Con la infraestructura flexible y las opciones de pago de la nube, las organizaciones pueden manejar con mayor facilidad los requisitos del final del ciclo de vida de los recursos, a la vez que cambian rápidamente a la siguiente tecnología útil.
Enriquece las aplicaciones para utilizar los servicios de IA/AA y análisis de datos para mejorar las experiencias de los usuarios y extraer valor de los datos de forma más rápida y eficiente.
Una migración a gran escala puede ser una operación complicada que lleva varios años. Antes de comenzar, las organizaciones deben tener objetivos comerciales claros y alcanzables, lo que incluye comprender cómo será el entorno de nube final, ya sea público, privado, híbrido o de múltiples nubes. Las organizaciones también deben decidir si usarán proveedores externos o herramientas de un proveedor de servicios en la nube, qué apps serán SaaS y cómo se organizarán los datos en el nuevo entorno.
Las habilidades necesarias para las operaciones en la nube son diferentes de las que se requieren para entornos locales. Los entornos de nube suelen depender de nuevos modelos operativos como DevOps, la automatización y la infraestructura como código. Las organizaciones deberían contratar nuevos empleados o volver a capacitar al personal existente para que realice estas funciones. Es fundamental asignar tiempo durante la migración para que los empleados se capaciten y obtengan nuevas certificaciones para respaldar la nueva infraestructura.
Las prácticas de seguridad cambian cuando se migra de un entorno local a la nube.

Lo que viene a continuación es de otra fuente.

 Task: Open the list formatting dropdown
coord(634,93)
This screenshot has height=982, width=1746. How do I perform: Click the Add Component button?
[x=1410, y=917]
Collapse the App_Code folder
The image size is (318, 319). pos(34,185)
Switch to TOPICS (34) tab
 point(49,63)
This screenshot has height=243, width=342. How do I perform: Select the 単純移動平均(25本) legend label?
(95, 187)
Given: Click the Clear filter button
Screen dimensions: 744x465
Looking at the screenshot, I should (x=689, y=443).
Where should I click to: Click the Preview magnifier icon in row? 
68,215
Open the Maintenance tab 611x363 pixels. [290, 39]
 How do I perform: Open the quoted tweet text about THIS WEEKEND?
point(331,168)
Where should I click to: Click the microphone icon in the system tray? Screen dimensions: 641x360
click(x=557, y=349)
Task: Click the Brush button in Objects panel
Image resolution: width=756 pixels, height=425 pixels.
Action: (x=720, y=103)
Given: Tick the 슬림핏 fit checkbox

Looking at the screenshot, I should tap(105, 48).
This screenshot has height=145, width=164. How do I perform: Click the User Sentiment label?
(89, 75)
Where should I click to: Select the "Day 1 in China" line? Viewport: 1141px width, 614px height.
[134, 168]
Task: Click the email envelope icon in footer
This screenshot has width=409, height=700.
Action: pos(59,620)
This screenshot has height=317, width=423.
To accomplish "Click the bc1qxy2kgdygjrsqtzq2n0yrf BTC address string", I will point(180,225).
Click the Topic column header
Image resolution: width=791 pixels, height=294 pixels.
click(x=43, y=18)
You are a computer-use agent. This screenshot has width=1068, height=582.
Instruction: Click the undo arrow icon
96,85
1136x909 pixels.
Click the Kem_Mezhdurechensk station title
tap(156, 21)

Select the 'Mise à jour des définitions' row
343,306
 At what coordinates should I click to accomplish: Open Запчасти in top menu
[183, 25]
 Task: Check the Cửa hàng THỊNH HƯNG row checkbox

La administración de identidades y accesos se vuelve más compleja y fundamental. Las organizaciones deben comprender las nuevas herramientas de seguridad y prácticas recomendadas, como la prevención de pérdida de datos y las arquitecturas de confianza cero. Si bien los proveedores de servicios en la nube ofrecen herramientas de seguridad sólidas, la organización es responsable en última instancia de la administración de datos y las políticas de cumplimiento cuando se transfieren datos.
Cambiar a un nuevo modelo operativo puede hacer que comprender todos los costos y gastos nuevos sea abrumador. La administración de costos se convierte en un desafío continuo, ya que se deben comprender las estructuras de tarifas nuevas, los ciclos de facturación y el consumo de recursos. A veces, las organizaciones aprovisionan en exceso los recursos durante la migración inicial, lo que genera un gasto excesivo. Por suerte, algunos proveedores de servicios en la nube ofrecen recomendaciones proactivas para ayudar a ajustar los presupuestos y administrar los costos de manera eficaz.
Los sistemas heredados o más antiguos pueden no ser compatibles con los entornos de nube y, a menudo, requieren una modificación o un reemplazo significativos. Esto puede ser especialmente cierto para las aplicaciones creadas de forma personalizada con código desactualizado, que no pueden aprovechar las funciones nativas de la nube sin una refactorización o recompilación exhaustiva. Evaluar la compatibilidad de las aplicaciones es un paso inicial fundamental en la planificación de la migración para evitar obstáculos técnicos inesperados.
Muchas organizaciones tienen topologías de red complejas que se construyeron a lo largo de décadas. Además, algunas organizaciones requieren conservar sus direcciones IP existentes para reducir el riesgo y garantizar que las dependencias de las aplicaciones funcionen.
Las aplicaciones y los conjuntos de datos suelen tener interdependencias complejas. Si estas relaciones no se asignan correctamente antes de la migración, existe un riesgo significativo de pérdida o corrupción de datos. Para garantizar la integridad de los datos, se requiere una planificación y pruebas meticulosas para asegurarse de que todos los datos se muevan correctamente y sigan siendo accesibles y utilizables en el nuevo entorno. Es un desafío clave que puede socavar el éxito de toda una migración si no se administra con cuidado.